» ABOUT THIS TASK
In the dissertation summary on morphine excretion in rat bile, what correlation coefficient links MES recovery in bile with bile flow?

» EXTRACTED TEXT
Segment Open

Date of Award


Document Type

Dissertation - Restricted

Degree Name

Doctor of Philosophy (PhD)

First Advisor

James M. Fujimoto

Second Advisor

G. B. Spurr


The biliary excretion of morphine, roorphine-3-ethereal sulfate (MES) and morphine-3-glucuronide (MG) were studied under several imposed conditions. N-14c methyl labeled morphine, MES or MG was administered intravenously to anesthetized, renal ligated rats and biliary excretion determined over a 3 hour period. Bile flow was increased by daily pretreatment with phenobarbital (75 mg/kg, i.p.) for 4 days and by raising body temperature from 31 to 39°C. Countercurrent distribution analyses showed that administered MG and MES were excreted in bile primarily in unchanged form, whereas morphine was conjugated with glucuronic acid before being excreted. The major finding was that MES recovery in bile was correlated with bile flow (r = 0.98) while recovery of MG (r = 0.39) and morphine as MG (r = 0.44) was not correlated with bile flow. Furthermore, changes in body temperature and phenobarbital induction differentially affected the biliary excretion of MES and MG. It was, therefore, concluded that MES and MG were excreted into bile of the rat along different pathways.

Segment Closed

» DATASET RECORDS
Segment Open

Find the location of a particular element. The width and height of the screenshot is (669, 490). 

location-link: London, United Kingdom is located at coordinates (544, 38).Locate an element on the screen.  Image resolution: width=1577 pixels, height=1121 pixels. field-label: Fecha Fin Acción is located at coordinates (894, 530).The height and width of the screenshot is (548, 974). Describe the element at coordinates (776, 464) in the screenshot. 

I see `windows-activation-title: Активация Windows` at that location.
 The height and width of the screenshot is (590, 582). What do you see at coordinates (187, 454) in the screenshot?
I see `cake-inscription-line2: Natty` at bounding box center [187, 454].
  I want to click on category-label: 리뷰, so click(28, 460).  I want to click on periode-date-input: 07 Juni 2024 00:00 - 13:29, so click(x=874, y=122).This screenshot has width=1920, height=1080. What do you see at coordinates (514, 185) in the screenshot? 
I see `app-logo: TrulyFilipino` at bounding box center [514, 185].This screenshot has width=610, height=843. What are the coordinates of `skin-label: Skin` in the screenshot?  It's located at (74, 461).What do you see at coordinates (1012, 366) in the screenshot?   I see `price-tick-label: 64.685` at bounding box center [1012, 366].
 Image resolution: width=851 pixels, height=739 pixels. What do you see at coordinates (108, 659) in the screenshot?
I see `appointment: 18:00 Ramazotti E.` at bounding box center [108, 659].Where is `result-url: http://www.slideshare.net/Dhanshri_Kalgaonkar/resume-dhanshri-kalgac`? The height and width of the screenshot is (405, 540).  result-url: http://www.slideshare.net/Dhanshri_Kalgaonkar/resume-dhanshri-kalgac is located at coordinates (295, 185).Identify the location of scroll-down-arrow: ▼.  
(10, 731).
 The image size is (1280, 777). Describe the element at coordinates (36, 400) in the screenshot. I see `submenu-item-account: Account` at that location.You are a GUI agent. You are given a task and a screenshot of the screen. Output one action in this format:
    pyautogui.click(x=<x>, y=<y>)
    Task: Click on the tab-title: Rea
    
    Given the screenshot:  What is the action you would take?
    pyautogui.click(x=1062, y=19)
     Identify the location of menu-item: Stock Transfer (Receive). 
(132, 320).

Segment Closed

» WRITTEN RESPONSE
r = 0.98